(Task details) Starting with the line that contains "共同求人委員会 (445, 493)" and going on through the line that contains "横浜北支部 (113, 530)", write out each line of the data again, and multiply every coordinate in the answers by 1.2, rounding to whole numbers with halves rounded up.

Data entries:
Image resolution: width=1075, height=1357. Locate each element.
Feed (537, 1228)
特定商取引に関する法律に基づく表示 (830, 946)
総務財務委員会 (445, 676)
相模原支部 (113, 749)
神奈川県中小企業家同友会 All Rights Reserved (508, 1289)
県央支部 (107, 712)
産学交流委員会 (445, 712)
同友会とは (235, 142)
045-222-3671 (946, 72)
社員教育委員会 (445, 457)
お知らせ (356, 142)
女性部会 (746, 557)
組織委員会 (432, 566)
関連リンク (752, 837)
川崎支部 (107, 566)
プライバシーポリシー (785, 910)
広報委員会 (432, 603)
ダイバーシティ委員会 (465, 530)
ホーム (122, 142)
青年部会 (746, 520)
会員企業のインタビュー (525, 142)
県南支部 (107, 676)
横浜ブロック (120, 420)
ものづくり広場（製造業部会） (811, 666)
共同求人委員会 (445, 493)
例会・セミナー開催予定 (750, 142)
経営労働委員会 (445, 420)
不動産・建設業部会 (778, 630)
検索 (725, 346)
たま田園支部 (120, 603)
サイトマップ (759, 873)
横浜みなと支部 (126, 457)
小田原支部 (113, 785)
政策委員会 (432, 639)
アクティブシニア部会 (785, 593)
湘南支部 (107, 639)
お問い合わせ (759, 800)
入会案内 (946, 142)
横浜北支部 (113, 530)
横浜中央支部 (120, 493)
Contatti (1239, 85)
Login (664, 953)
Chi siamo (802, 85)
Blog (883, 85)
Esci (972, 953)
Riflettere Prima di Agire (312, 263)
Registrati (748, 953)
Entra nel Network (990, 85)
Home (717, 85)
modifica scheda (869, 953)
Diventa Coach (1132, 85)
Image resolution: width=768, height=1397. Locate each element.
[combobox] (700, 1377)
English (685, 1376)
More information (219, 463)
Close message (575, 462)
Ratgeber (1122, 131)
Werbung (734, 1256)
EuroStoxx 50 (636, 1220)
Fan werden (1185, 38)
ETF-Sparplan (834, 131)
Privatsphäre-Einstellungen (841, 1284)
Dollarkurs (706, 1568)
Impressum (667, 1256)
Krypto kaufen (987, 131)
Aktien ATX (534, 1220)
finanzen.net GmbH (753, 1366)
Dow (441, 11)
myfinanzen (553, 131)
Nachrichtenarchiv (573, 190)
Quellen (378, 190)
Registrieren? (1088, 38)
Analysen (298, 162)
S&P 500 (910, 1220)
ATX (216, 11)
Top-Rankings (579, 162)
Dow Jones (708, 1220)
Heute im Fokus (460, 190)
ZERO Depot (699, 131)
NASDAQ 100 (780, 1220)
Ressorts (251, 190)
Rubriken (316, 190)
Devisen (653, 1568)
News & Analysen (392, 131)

(Response)
共同求人委員会 (534, 592)
例会・セミナー開催予定 (900, 170)
経営労働委員会 (534, 504)
不動産・建設業部会 (934, 756)
検索 (870, 415)
たま田園支部 (144, 724)
サイトマップ (911, 1048)
横浜みなと支部 (151, 548)
小田原支部 (136, 942)
政策委員会 (518, 767)
アクティブシニア部会 (942, 712)
湘南支部 (128, 767)
お問い合わせ (911, 960)
入会案内 (1135, 170)
横浜北支部 (136, 636)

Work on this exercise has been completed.